The days are long and my heart is cold
thoughts of Richie are NOT growing old
as quickly as I want them to be
to lift the weight of grief in me.
I worked outside around the shed
the area that the snake had hid
waiting probably in fear
as he watched the little dog draw near.
Poised and ready no rattle to warn
a natural reaction for which it was born
striking the dog to preserve its life
as the law of the wild provokes such strife.
Richie let out an almighty roar
a sound I had never heard before
as he flew out from under the shed
knowing that he was already dead.
He looked at me with his big brown eyes
pleading for help with no disguise
as I rushed him to my local vet
who worked to save my little pet.
Alas for it was not to be
as he died the next day peacefully
and I brought him home in a box
my faith in God forever lost.
I blame myself for Richie’s death
for not cleaning out from under the shed
and leaving a place for the snake to hide
from the dog exploring with curious eyes.
Everywhere out in the garden I see
traces and memories of what used to be
holes dug here and a dirt pile there
and trails through the plants leading who knows where.
Even though there are Ginny and Pete
their personalities do not compete
and are different in the ways they shine
and cannot replace what’s left behind.
Maybe I should get another pet
one that likes to dig and yet
it would never be the same
even with the very same name.
So all that remains is for me to heal
knowing that I will always feel
love for the little dog that I lost
as I remain behind to bear the cost.
If the Gods are kind to me
one day I hope that I will be
with Richie in another life
one where there is no strife
and pets never do grow old
its called “The Rainbow Bridge” so I am told.
Just this side of heaven is a place called Rainbow Bridge.
When an animal dies that has been especially close to someone here, that pet goes to Rainbow Bridge.
There are meadows and hills for all of our special friends so they can run and play together.
There is plenty of food, water and sunshine, and our friends are warm and comfortable.
All the animals who had been ill and old are restored to health and vigor; those who were hurt or maimed are made whole and strong again, just as we remember them in our dreams of days and times gone by.
The animals are happy and content, except for one small thing; they each miss someone very special to them, who had to be left behind.
They all run and play together, but the day comes when one suddenly stops and looks into the distance. His bright eyes are intent; His eager body quivers. Suddenly he begins to run from the group, flying over the green grass, his legs carrying him faster and faster.
You have been spotted, and when you and your special friend finally meet, you cling together in joyous reunion, never to be parted again. The happy kisses rain upon your face; your hands again caress the beloved head, and you look once more into the trusting eyes of your pet, so long gone from your life but never absent from your heart.
Then you cross Rainbow Bridge together….
I feel your pain so deeply…Great writing!
Thanks for your comment. Unfortunately, all dog lovers have to go through this at some point in their lives. They leave us all too qucikly.
Oh, Frank, this made me cry.
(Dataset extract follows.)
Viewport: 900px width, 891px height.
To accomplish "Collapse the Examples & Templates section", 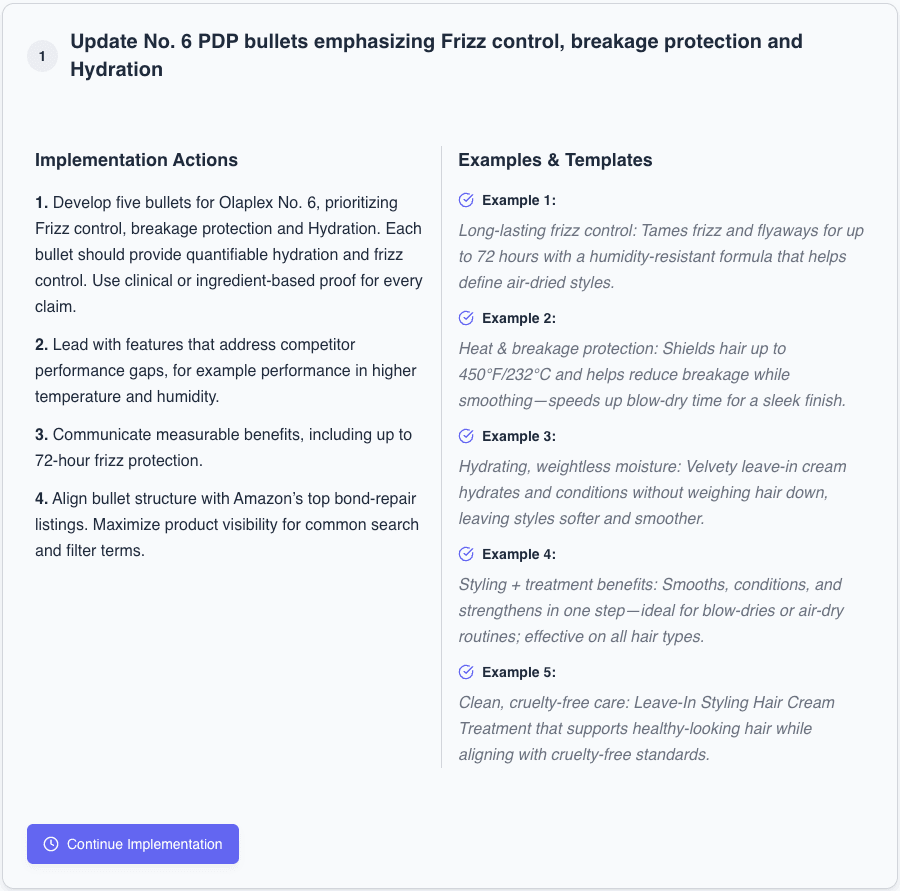I will [x=555, y=159].
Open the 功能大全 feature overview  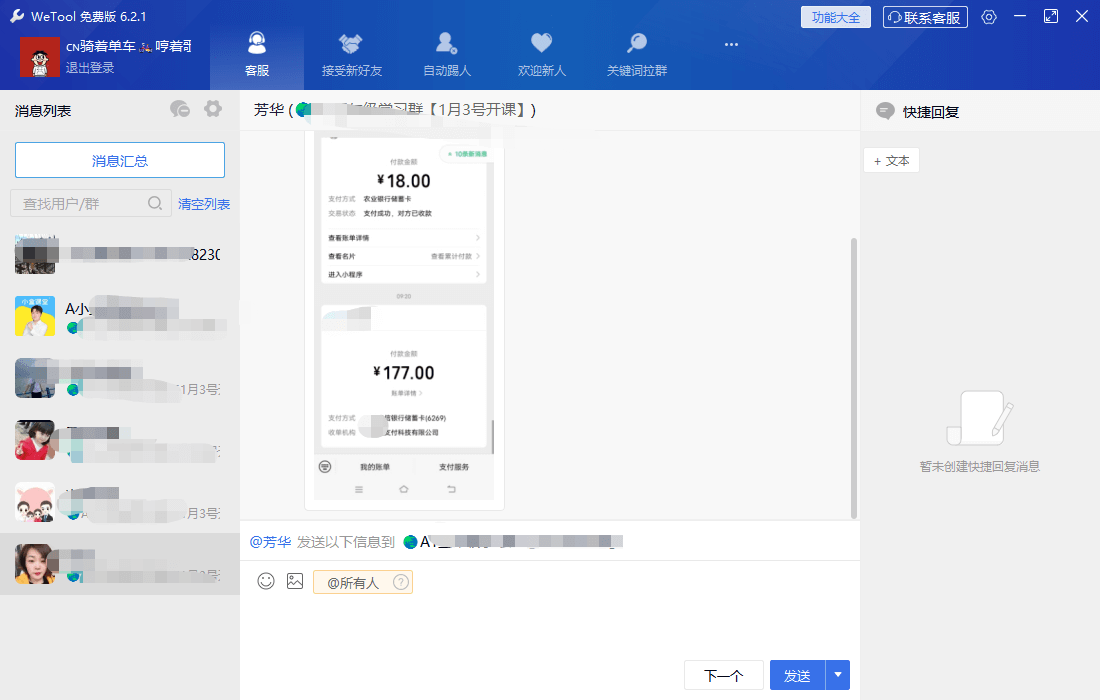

The Rainbow Bridge is such a comforting thought.. I’m going to forward this to Kristen because they lost their lab about six months ago, and Rimas misses her greatly.
The Rainbow Bridge is just a fairy tale. A nice one to comfort people like me and others who have lost dear pets.
As a dog lover, who has lost dear companions in the past, you brought a few tears to my eyes. I’ve had my current dog for over eight years. Right now, he’s sleeping my my feet. I’m sorry for your loss. I wish you well. Take care.
Thank you. Most dog lovers understand the bond between a dog and it’s human.
I know what you’re feeling. My empathy is strong because I had to put that darling little Abby to sleep last month. Tumor and blindness hindered her life and she could no longer participate in it. I remember you kept her awhile for me and she helped you clear the brush.
Sorry to hear you lost Abby. It’s such a crushing blow when they leave us.
Dogs are just like family. We’ve lost very special dogs (and other pets) over the years; it can be quite a blow. Richie would not want you to suffer or feel guilty regarding him; consider that.
I know but that doesn’t make it any easier.
If it was my dog, I would find that snake and damn kill that bugger for killing my dog. I wouldn’t even be scared of justice who says to protect predators, not in my brain, they can say whatever they want. I would kill anything like spiders, centipedes, and snakes. They are predators who don’t care.
When I got back from the vets, it was several hours later and the snake was long gone. I have lived in that house for 32 years and have yet to see a poisonous snake in the yard. I didn’t even see the one that got Richie.
You must watch yourself now when you are out of the house. I hope they don’t climb into the house and hide themselves. So dangerous.